Are you tired of having the option of only one cable Internet provider and needing to pay $49.95 a month for services? There's no other choice for many homes in the country, but yesterday's ruling by a San Francisco court could change this, increasing cable Internet competition and bringing lower prices. Eventually.

A U.S. Court of Appeals ruled against the Federal Communications Commission (FCC) and its plan to allow cable companies to exclude competition from cable networks. The new ruling demands that cable operators allow competitors on their networks, something many Internet service providers (ISP), including Earthlink (NASDAQ:ELNK), have long sought.

Five companies control 75% of the cable Internet subscribers in the country. That doesn't sound anti-competitive until you realize that, in most cases, consumers had no choice but to go with one of the five and no other. Much like past telecommunications rulings, opening lines to competitors would introduce lower prices along with additional choices.

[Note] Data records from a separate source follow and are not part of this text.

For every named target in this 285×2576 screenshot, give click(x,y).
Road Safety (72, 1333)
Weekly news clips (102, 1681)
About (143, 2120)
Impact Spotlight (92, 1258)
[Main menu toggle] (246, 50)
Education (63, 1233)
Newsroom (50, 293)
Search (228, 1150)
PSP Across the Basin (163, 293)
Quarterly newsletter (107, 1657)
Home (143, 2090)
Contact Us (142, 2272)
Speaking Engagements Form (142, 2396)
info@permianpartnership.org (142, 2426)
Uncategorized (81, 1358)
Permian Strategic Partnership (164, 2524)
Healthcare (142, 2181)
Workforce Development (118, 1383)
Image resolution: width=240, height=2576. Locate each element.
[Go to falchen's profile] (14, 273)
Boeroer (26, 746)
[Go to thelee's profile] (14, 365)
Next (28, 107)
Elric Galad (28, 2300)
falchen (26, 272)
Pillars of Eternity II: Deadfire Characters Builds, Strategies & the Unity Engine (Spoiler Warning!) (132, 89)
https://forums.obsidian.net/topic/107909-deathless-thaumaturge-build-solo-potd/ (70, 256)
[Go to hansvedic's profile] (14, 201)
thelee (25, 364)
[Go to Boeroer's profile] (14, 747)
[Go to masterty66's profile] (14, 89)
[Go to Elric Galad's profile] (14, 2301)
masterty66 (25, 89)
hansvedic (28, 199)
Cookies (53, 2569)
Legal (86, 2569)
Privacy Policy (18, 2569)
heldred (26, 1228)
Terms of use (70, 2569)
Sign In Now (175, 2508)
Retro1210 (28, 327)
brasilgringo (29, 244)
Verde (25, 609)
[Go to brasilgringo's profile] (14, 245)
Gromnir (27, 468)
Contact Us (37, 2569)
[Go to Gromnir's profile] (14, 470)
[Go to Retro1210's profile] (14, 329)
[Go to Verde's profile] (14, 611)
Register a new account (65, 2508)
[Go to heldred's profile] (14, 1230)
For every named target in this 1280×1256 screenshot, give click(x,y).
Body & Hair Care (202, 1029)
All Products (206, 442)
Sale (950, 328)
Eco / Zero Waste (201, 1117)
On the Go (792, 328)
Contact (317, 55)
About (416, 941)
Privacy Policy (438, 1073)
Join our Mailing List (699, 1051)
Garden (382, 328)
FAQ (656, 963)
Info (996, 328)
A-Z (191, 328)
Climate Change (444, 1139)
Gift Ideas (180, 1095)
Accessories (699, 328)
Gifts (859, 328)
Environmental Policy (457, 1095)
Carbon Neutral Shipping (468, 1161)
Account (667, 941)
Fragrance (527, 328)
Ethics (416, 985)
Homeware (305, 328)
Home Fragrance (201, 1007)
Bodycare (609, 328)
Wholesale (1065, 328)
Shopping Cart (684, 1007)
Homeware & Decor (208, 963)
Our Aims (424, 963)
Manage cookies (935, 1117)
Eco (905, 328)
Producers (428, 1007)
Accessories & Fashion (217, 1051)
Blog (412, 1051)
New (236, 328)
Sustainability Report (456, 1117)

The FCC is not trying to prevent this out of cruelty. Its argument for keeping cable lines in the hands of owners is simple (if unproven): It believes exclusivity encourages more spending for cable buildout and network enhancement. If competitors are allowed access, the FCC argues, cable owners are less likely to spend money on networks.

Thing is, this argument has at least one big hole. Even if a cable company allows competitors on its network, it will maintain the network just the same to keep and increase customers. Competitors will pay the cable owner for usage, and providing consumers a choice in service providers should bring additional subscribers to the fold.

The country's largest cable provider, Comcast (NASDAQ:CMCSA), already allows six competitors -- including AOL Time Warner (NYSE:AOL) -- on its network in some markets. Time Warner also shares some of its cable.

Changes will not come about -- not by law -- anytime soon, however, because the FCC vows to appeal yesterday's decision, saying the ruling damages the country's ability to develop a nationwide broadband policy. Additionally, the FCC is not required to enforce a ruling if it deems it more harmful than beneficial, and in this case it does.

Legalities aside, yesterday's ruling is a positive public relations step for ISPs seeking access to cable, and it may encourage cable owners to start accepting more competitors, setting up their own partnerships rather than risk being told later what to do.

According to Leichtman Research Group, the largest cable Internet operators are Comcast with 4 million cable modem subs as of March 30; AOL Time Warner, 2.6 million; Cox (NYSE:COX), 1.6 million; Charter (NASDAQ:CHTR), 1.3 million; and Cablevision (NYSE:CVC), 850,000.